[Saved entries]

::::::

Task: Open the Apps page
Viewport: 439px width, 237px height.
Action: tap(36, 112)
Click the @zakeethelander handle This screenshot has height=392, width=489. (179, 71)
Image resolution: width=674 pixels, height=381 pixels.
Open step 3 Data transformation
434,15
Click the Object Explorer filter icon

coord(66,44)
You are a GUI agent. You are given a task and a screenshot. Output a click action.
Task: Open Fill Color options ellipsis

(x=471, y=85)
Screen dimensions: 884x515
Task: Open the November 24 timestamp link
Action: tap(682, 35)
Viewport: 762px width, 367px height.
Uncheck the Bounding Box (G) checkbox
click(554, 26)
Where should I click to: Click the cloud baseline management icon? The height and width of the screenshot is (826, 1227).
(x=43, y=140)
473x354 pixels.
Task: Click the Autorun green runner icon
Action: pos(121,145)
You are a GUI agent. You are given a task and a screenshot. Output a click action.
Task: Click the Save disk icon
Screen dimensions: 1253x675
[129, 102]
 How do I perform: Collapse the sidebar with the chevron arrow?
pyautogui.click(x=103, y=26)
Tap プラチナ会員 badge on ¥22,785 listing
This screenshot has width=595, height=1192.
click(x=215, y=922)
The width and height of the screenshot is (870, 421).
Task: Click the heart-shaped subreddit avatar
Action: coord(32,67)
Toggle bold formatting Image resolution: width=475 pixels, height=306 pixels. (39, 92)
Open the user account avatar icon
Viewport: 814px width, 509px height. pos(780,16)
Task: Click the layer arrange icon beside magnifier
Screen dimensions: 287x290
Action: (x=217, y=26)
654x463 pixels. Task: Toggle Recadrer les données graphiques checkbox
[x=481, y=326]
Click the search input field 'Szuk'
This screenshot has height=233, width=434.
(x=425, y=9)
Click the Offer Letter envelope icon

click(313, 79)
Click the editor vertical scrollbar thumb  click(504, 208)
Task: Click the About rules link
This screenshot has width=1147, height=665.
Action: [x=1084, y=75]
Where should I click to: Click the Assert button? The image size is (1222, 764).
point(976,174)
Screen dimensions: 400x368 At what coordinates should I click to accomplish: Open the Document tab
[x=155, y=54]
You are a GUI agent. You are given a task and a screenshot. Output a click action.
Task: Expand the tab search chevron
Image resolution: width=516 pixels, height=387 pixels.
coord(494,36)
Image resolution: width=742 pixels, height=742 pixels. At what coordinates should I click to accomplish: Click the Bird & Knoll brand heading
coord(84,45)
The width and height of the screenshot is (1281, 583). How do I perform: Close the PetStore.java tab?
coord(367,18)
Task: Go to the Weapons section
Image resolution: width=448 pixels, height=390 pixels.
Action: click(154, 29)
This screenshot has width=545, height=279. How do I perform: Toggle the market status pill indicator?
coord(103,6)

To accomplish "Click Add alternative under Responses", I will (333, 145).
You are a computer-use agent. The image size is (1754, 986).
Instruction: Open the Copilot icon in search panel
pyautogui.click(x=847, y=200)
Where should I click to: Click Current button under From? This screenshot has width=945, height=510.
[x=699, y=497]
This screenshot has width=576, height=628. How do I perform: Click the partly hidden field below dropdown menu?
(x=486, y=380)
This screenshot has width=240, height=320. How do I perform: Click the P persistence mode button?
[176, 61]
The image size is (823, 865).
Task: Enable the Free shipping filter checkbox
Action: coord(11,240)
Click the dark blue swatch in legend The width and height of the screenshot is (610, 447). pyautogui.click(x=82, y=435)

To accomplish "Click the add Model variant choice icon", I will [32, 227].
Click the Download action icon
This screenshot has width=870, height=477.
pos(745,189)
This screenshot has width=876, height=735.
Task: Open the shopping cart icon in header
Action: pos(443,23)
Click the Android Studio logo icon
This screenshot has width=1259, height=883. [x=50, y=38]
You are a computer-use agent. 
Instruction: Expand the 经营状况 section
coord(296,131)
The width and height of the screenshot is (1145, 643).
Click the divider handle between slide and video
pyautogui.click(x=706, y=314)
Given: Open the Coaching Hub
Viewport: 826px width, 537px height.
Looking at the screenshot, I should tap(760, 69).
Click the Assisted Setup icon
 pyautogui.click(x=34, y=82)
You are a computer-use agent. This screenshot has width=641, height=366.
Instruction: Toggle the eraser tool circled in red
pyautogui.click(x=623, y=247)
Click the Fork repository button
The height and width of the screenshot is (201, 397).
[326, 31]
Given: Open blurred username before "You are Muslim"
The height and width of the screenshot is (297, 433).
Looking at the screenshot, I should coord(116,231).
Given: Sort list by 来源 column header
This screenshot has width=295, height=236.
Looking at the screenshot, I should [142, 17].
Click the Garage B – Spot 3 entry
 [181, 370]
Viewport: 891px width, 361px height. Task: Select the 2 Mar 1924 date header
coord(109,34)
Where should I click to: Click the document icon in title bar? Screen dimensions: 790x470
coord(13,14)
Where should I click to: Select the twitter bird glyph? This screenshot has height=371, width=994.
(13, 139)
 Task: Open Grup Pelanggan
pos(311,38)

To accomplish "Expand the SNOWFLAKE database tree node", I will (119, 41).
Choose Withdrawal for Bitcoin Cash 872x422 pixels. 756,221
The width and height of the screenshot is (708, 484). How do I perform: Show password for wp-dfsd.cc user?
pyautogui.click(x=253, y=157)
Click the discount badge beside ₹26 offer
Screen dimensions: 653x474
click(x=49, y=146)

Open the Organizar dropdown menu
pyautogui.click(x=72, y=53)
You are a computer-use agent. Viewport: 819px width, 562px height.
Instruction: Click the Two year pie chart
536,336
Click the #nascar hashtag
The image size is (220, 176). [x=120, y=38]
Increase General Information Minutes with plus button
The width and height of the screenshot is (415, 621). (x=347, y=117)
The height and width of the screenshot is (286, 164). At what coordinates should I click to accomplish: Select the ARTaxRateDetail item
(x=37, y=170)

::::::

## Assignment
What must be returned is the line with "Click the Fork repository button" plus every line after it to the end of the entries, exactly as they appear.

## Response area
Click the Fork repository button
The height and width of the screenshot is (201, 397).
[326, 31]
Given: Open blurred username before "You are Muslim"
The height and width of the screenshot is (297, 433).
Looking at the screenshot, I should coord(116,231).
Given: Sort list by 来源 column header
This screenshot has width=295, height=236.
Looking at the screenshot, I should [142, 17].
Click the Garage B – Spot 3 entry
 [181, 370]
Viewport: 891px width, 361px height. Task: Select the 2 Mar 1924 date header
coord(109,34)
Where should I click to: Click the document icon in title bar? Screen dimensions: 790x470
coord(13,14)
Where should I click to: Select the twitter bird glyph? This screenshot has height=371, width=994.
(13, 139)
 Task: Open Grup Pelanggan
pos(311,38)

To accomplish "Expand the SNOWFLAKE database tree node", I will (119, 41).
Choose Withdrawal for Bitcoin Cash 872x422 pixels. 756,221
The width and height of the screenshot is (708, 484). How do I perform: Show password for wp-dfsd.cc user?
pyautogui.click(x=253, y=157)
Click the discount badge beside ₹26 offer
Screen dimensions: 653x474
click(x=49, y=146)

Open the Organizar dropdown menu
pyautogui.click(x=72, y=53)
You are a computer-use agent. Viewport: 819px width, 562px height.
Instruction: Click the Two year pie chart
536,336
Click the #nascar hashtag
The image size is (220, 176). [x=120, y=38]
Increase General Information Minutes with plus button
The width and height of the screenshot is (415, 621). (x=347, y=117)
The height and width of the screenshot is (286, 164). At what coordinates should I click to accomplish: Select the ARTaxRateDetail item
(x=37, y=170)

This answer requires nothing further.